Provided by firefly68
Categories Whole Chicken
Time 8h3m
Yield 4-6 serving(s)
Number Of Ingredients 2
Steps:
- Place chicken in a small crockpot with the legs pointing downward; or if you have a large model, place it upside down, legs on top. Cook on low--put it in before you leave for work or go to bed and it will be ready when you get home or wake up. No need to add liquid. [I don't really add a teaspoon of water but I wasn't allowed to post a recipe with only one ingredient! LOL] There will be a little bit of broth in the pot that is good on rice or other starch or can be frozen as chicken stock. When cooking frozen food in a crockpot, do NOT preheat the pot. Put the food in and then turn on the heat. Note: My crockpot has the heating element that wraps around the sides of the pot; if yours is large and has the element on the bottom, you should probably place the chicken breast side up.
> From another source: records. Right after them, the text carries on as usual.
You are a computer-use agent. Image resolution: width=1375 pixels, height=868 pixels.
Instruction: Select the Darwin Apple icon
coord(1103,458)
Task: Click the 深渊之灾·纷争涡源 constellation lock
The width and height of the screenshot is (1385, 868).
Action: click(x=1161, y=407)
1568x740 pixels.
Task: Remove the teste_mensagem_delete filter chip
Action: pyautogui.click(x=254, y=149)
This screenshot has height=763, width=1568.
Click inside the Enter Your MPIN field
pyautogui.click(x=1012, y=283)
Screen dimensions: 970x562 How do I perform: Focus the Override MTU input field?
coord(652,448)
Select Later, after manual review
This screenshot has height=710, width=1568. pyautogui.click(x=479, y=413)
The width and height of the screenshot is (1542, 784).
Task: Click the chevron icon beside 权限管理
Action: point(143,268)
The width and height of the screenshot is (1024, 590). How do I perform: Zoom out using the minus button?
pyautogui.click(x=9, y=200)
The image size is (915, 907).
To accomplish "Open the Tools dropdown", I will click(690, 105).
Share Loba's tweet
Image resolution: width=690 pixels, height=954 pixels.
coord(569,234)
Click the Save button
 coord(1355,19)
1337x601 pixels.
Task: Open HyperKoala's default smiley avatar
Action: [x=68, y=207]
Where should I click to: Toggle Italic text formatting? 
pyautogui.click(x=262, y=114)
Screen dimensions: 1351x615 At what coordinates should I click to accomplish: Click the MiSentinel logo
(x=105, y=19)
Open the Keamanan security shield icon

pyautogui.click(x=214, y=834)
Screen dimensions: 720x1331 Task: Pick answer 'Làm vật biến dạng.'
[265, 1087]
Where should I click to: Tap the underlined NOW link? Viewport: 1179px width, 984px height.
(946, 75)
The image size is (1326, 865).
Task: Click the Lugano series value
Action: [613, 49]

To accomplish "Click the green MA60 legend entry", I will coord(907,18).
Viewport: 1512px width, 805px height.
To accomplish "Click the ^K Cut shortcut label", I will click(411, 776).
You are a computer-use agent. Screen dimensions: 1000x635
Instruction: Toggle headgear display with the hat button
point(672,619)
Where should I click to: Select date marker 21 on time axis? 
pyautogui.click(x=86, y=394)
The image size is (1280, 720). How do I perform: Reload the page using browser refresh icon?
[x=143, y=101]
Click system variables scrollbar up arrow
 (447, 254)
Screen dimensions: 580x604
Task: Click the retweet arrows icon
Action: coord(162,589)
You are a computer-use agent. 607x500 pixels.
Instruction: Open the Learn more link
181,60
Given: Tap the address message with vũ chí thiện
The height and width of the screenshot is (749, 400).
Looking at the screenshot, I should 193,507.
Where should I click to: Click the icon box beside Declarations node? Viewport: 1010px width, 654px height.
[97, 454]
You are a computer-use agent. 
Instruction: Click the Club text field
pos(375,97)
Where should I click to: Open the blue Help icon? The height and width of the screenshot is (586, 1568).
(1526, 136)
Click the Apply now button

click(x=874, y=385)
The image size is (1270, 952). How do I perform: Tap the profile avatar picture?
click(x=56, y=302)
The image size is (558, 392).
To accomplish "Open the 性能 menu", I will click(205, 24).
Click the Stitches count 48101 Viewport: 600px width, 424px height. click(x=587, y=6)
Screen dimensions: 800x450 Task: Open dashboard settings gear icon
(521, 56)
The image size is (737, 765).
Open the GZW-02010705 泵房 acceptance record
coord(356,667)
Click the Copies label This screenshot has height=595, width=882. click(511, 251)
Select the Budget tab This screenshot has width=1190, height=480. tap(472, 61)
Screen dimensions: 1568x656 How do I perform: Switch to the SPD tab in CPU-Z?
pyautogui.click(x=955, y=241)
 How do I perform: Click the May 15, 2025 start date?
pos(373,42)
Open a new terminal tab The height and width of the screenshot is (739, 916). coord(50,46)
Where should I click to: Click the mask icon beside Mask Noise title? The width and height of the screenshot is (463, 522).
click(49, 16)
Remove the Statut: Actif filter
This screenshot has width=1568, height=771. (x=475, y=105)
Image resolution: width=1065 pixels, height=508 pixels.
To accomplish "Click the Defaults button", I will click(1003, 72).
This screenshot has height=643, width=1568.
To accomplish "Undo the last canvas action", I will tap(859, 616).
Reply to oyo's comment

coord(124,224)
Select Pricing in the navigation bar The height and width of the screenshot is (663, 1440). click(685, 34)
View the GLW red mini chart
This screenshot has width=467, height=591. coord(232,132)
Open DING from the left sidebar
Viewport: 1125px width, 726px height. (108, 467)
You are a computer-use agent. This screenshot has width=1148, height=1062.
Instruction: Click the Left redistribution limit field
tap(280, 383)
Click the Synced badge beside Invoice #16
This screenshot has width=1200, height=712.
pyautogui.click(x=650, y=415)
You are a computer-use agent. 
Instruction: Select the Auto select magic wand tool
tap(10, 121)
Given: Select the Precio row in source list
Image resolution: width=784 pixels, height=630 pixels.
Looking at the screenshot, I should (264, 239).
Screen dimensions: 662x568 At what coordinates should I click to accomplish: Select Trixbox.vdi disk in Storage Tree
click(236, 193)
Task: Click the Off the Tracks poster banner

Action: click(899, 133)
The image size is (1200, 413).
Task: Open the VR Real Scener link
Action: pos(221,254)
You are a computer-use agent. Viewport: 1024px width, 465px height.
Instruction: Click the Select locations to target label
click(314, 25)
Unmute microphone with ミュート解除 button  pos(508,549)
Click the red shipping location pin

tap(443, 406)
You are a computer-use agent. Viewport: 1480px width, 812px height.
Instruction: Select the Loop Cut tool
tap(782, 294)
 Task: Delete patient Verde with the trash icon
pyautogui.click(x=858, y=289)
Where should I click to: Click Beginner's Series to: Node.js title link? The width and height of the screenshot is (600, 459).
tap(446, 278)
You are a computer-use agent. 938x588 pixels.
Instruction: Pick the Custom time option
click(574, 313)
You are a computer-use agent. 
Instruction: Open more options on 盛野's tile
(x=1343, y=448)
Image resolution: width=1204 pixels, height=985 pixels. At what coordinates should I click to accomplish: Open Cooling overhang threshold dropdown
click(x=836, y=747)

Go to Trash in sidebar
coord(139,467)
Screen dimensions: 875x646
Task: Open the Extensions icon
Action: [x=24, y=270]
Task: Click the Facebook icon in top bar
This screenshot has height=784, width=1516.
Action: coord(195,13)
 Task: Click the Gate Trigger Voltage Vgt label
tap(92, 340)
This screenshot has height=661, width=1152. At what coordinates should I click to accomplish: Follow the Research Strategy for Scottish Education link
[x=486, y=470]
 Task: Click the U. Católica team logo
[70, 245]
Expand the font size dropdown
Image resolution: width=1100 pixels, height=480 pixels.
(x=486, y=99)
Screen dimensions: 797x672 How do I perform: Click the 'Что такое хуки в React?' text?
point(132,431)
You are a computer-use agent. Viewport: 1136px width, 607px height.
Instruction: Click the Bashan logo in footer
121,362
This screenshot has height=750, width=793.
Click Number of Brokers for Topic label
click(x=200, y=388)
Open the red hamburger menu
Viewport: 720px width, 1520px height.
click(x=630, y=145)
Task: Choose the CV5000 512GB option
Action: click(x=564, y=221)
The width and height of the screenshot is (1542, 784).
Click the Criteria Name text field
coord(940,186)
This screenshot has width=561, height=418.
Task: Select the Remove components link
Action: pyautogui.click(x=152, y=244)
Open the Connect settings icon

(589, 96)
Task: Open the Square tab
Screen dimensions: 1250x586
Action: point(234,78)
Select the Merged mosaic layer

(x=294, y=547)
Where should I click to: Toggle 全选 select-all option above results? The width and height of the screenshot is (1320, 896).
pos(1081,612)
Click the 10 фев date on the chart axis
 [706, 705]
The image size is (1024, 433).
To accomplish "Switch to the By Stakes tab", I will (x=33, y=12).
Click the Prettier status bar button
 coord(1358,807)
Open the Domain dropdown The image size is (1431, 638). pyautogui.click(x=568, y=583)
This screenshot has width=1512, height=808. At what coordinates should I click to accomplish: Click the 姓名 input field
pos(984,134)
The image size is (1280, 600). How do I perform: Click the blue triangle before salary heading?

- You can make good broth from this too. After removing the meat, put the bones and skin and any giblets back in the crockpot, cover with water, add about 2T soy sauce, a little black or red pepper, and (optional) some onion, carrot, celery cut in half and 1-2T vinegar. Cook on low for 36 hours, strain. This was so good that I didn't make soup, I just drank it as bouillon. Would be great for aspic too as it is full of gelatin.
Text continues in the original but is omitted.